Services are held every Friday night and Shabbat morning and during all Jewish holidays. In addition, there are many festive events including communal Rosh Hashanah, post Yom-Kippur and Seder meals, cantorial concerts and guest speakers. Many elementary, secondary, university and seminary student groups visit the synagogue during the year, and every second year, the synagogue participates in the Doors Open programme, and gives tours to hundreds of visitors. The annual Holocaust Memorial service draws over 300 members of the public and receives much attention in the local media.
A new tradition was begun several years ago. The Congregation holds Shacharit services the Sunday before Rosh Hashanah at Cape Spear, the most easterly point of North America. The shofar is sounded at the conclusion of services, and the congregation moves over to the cemetery, which it owns and maintains on Blackmarsh Road. A memorial service, similar to those held across Canada, is conducted. Some of these graves are almost 100 years old. Several members of the community constitute a volunteer Chevra Kadisha, as there is no Jewish funeral home.
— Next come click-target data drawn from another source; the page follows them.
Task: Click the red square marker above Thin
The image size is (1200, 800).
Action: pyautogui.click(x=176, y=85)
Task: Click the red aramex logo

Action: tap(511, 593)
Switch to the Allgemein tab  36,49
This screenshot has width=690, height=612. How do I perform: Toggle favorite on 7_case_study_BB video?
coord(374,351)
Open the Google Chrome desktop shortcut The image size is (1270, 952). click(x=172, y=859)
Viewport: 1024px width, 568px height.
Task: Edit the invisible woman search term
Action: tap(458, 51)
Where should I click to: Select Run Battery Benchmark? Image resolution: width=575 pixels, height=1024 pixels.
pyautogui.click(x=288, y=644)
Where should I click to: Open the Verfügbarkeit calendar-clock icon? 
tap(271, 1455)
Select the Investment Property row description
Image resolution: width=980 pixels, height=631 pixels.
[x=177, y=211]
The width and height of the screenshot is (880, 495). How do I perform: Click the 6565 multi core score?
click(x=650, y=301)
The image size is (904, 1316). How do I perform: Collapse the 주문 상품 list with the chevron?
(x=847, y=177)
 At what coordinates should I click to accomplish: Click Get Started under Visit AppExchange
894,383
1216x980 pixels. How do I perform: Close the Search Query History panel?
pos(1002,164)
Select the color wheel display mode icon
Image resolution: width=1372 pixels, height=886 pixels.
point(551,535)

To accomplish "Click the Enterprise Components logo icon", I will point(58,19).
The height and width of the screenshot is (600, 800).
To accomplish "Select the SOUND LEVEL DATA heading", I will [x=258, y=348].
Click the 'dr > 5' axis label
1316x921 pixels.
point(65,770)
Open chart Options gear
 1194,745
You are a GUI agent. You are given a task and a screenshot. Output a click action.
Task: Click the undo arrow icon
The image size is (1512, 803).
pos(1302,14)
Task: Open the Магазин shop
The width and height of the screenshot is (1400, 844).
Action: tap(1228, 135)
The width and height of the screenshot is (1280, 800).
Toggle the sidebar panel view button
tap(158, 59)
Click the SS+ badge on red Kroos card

In 2006 the community welcomed over 70 former Newfoundland Jews from Canada, the U.S. and Israel for a five day “Kum Ahaym”. While Beth El was originally an Orthodox congregation, it is now an egalitarian Conservative shul within the Canadian framework open to all Jews of all denominations. Warm relations with the local Mosque and several prominent churches ensure excellent communication with other faith communities. A proud and integral member of the AJC, Beth El continues to foster Jewish life in this province.
In 2006, the Jewish Community Havura, an egalitarian religious and social organization, was established to serve St. John’s and the surrounding area. The Havura began with about 20 members who wanted to develop an inclusive community with services that accommodate many different approaches to Judaism, and to reach out to non-affiliated people in the Jewish community and to students. Tzedaka and a commitment to social justice are among our central goals. By 2008, the membership had more than doubled. The Havura holds a Shabbat service and dinner in members’ homes every other Friday night as well as Festival and Holy Day services and events.
The Havura organizes and supports community lectures and concerts, social action, adult Jewish education, parties at Hanukah and Purim, community meals for Rosh Hashanah, Yom Kippur Break Fast, Simchat Torah, Passover, and Yom Ha’atzmaut, participates with other religious groups in organising community-wide events, and sends speakers to area schools and organizations. Beginning in 2008, the Havura is offering a Hebrew School programme. The Havura and Beth El cooperate in putting together an annual Holocaust Memorial Service.